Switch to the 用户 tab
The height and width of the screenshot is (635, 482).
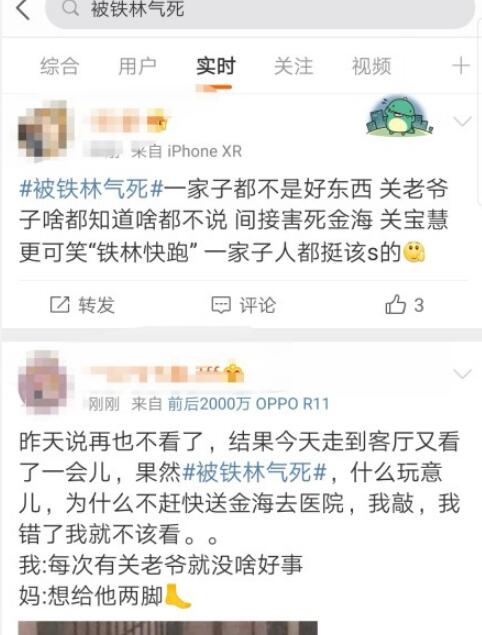(x=137, y=66)
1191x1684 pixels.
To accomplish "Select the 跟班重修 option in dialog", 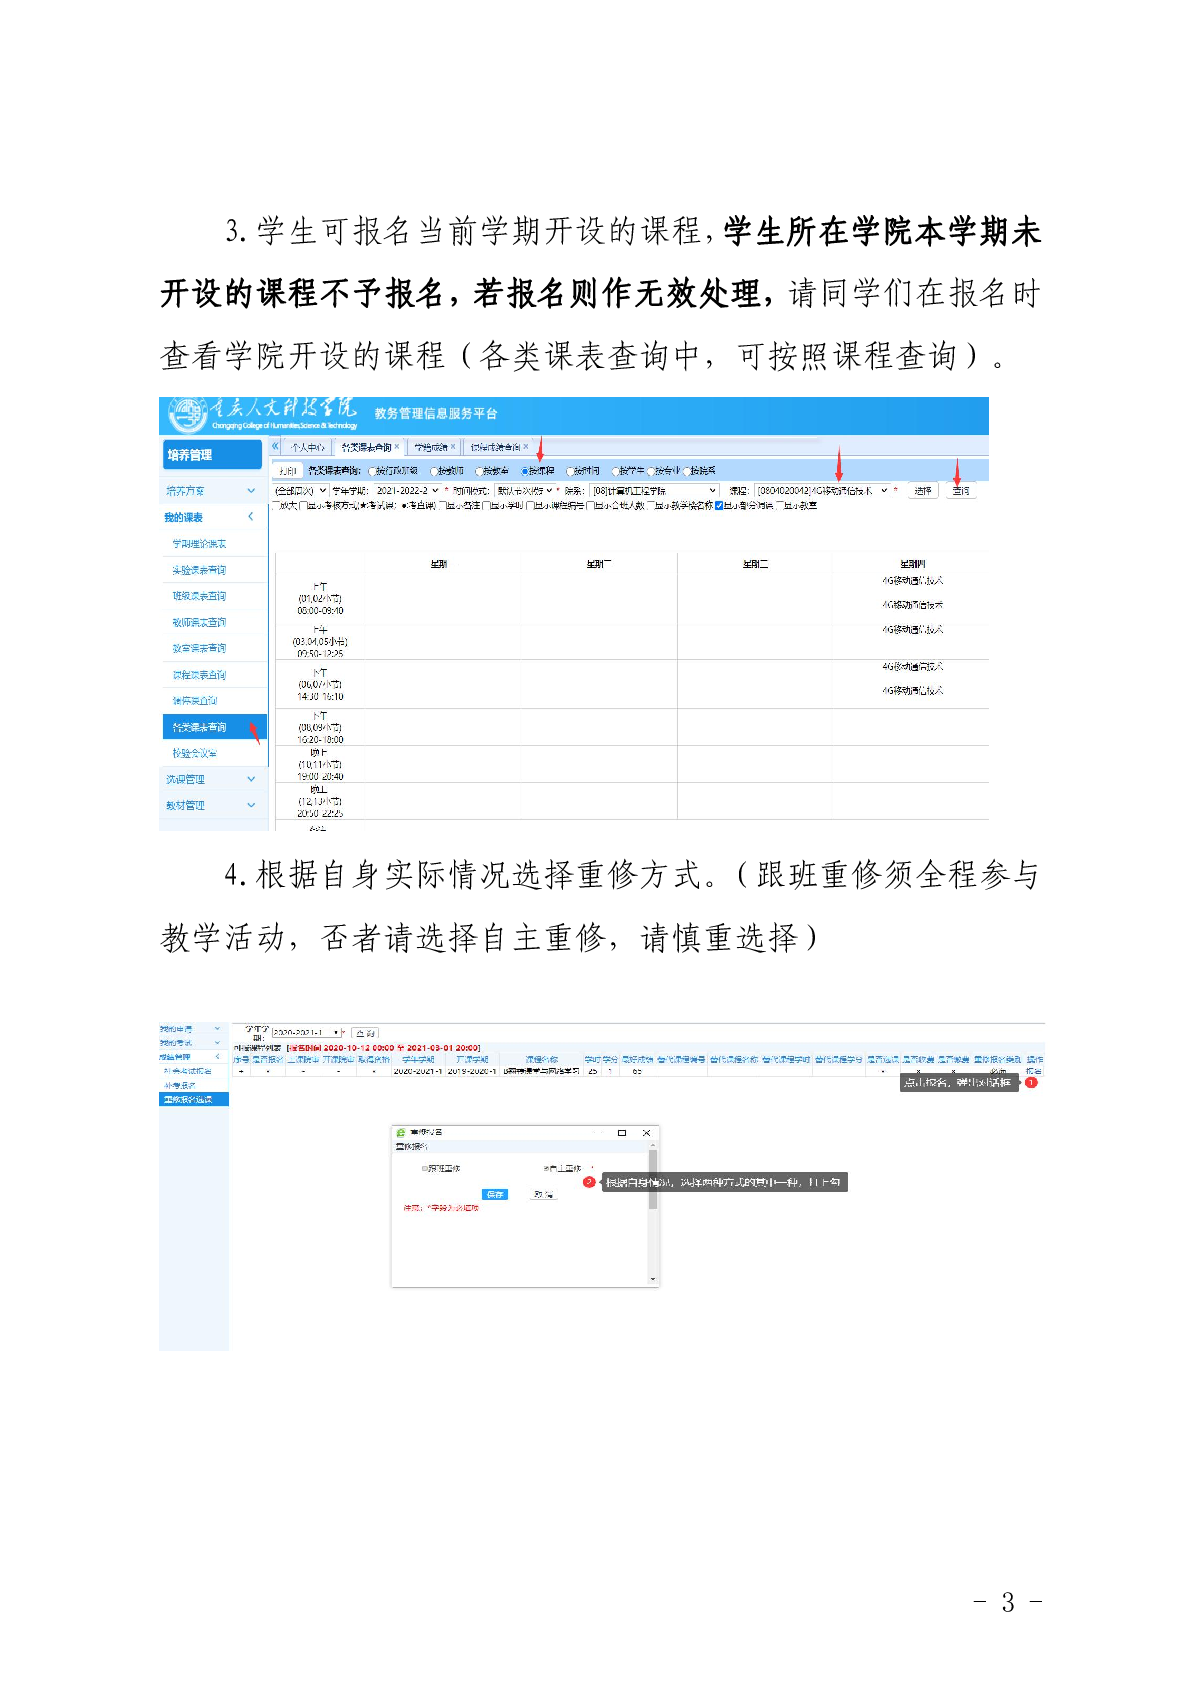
****
→ **WHAT TO PRODUCE**: Without the pictures, please output every record exactly.

→ **EXERCISE RESULT**:
Switch to the 用户 tab
The height and width of the screenshot is (635, 482).
(x=137, y=66)
1191x1684 pixels.
To accomplish "Select the 跟班重修 option in dialog", 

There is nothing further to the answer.